----- ФРАГМЕНТ ТЕКСТА -----

Теперь нашим диверсантам нужно было как можно скорее уйти от места катастрофы, так как немцы могли отрезать им путь для отступления, выслав автомашины на шоссе. Партизаны по мягкому снегу, проваливаясь в сугробах и падая, бежали в сторону шоссе. Теперь они забыли про холод и, обливаясь потом, успели все же перейти шоссе в тот момент, когда со стороны Толочина мимо Мотиево уже двигались на мотоциклах и автомашинах гитлеровцы. Не заметив перебежавших через шоссе партизан, они остановились напротив горящих составов и открыли огонь из пулеметов вправо и влево от дороги. Пули свистели над головами убегавших Заикина и его товарищей. Пробежав еще с полкилометра, они углубились в лес и с облегчением вздохнули.

– Ну, кажется, мы оторвались от немцев, – проговорил Заикин.

– А что, если по нашим следам пойдут с собаками? – сказал с тревогой Карсаев.

– Да, надо спешить! – подтвердил Заикин.

Но немцы ночью вслед за ушедшими партизанами почему-то не пошли и, постреляв немного, направились к горящим вагонам этих двух подорвавшихся на минах поездов.

Заикин со своими товарищами спешил, поэтому не мог уточнить, каковы были потери немцев в этой катастрофе, но и так было ясно, что гитлеровцам пришлось туго в эту ночь. Несколько десятков вагонов и два паровоза были разбиты и сгорели в этом столкновении двух составов, а с ними и много десятков немцев погибли.

Только на пятый день вернулись они со своего задания в наш гарнизон. К исходу этого дня в штабную хату заявился Заикин, весь обросший бородой, заиндевевший от мороза. Мы с командиром отряда были в штабе, когда он вошел.

– Комиссар! Ты посмотри, кто пришел, – с большой радостью позвал меня Агапоненко. – А мы уже думали, не случилось ли что с вами. Долго же вы были на задании.

– Случилось, товарищ командир! – таинственно проговорил Заикин.

– Что, кто-нибудь погиб? – с тревогой спросил Агапоненко.

– Погибли, товарищ командир…

– Кто?

– Два эшелона с немцами!

– Вот шутник. Да так разве можно шутить? Ну, совсем отлегло от сердца. Как получилось, что два эшелона? У вас всего было только две мины.

– Ну и что? А мы двумя минами сразу два эшелона отправили на тот свет! – И Заикин засмеялся.

– Правда, что ли?

– Да!

– Ну, тогда рассказывай.

И Заикин со свойственным ему юмором стал рассказывать, как все у них получилось. Как они мерзли под снегом и удирали от немцев.

----- ИЗВЛЕЧЁННЫЕ ДАННЫЕ -----

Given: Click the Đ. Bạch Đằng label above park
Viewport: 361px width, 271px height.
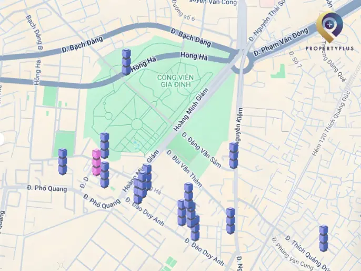Looking at the screenshot, I should [191, 37].
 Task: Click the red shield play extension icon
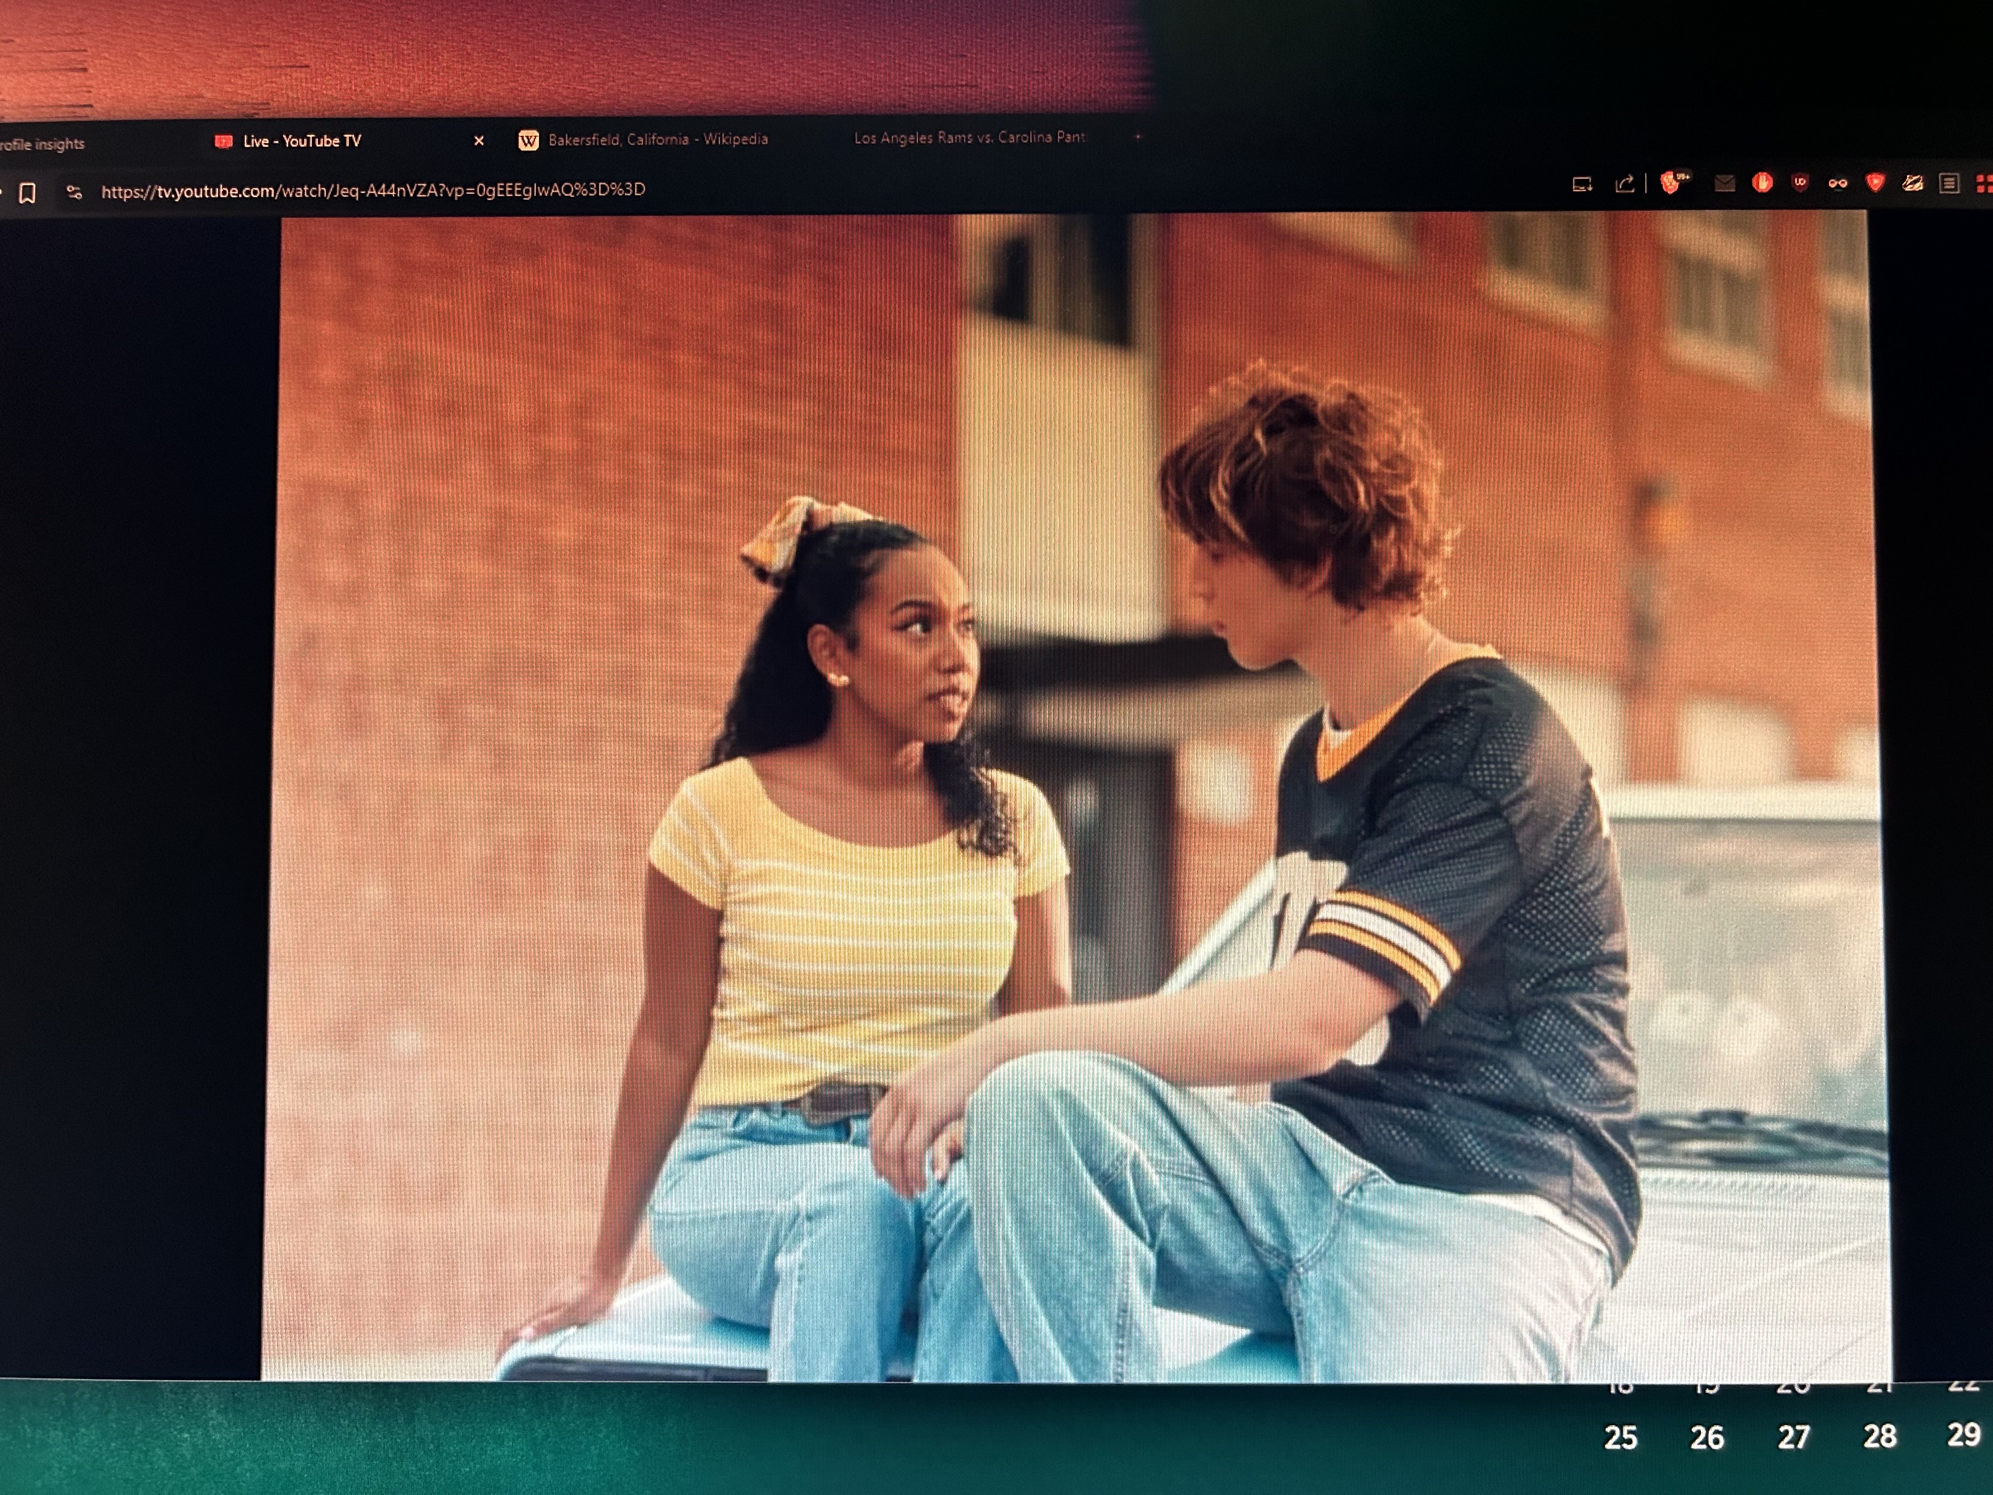pyautogui.click(x=1875, y=183)

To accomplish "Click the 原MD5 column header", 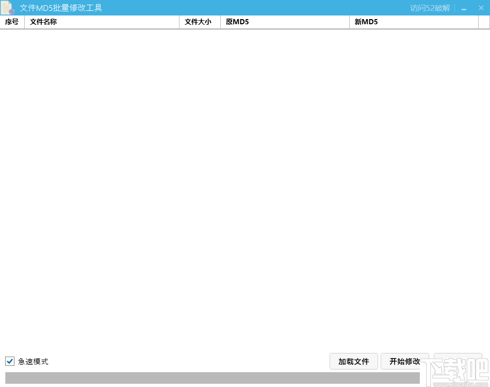I will tap(238, 22).
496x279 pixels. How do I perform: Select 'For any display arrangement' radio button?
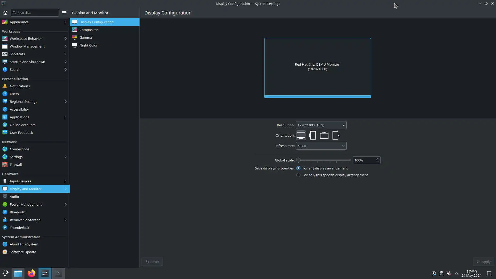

-----

ЗАДАНИЯ:
1 > Отредактируйте фрагмент: перепишите его часть, начиная со слов «Только на пятый» и заканчивая словами «когда он вошел.», заменив «штабную хату» на «штабную землянку».
2 > Ответьте по фрагменту на вопросы:
(а) Со стороны какого населённого пункта по шоссе двигались гитлеровцы?
(б) На какой день партизаны вернулись с задания в гарнизон?
(в) Сколько мин было у группы Заикина?
Для ответа используйте только фрагмент.

ОТВЕТЫ К ЗАДАНИЯМ:
1 >
Только на пятый день вернулись они со своего задания в наш гарнизон. К исходу этого дня в штабную землянку заявился Заикин, весь обросший бородой, заиндевевший от мороза. Мы с командиром отряда были в штабе, когда он вошел.

2 >
(а) Со стороны Толочина.
(б) На пятый день.
(в) Две.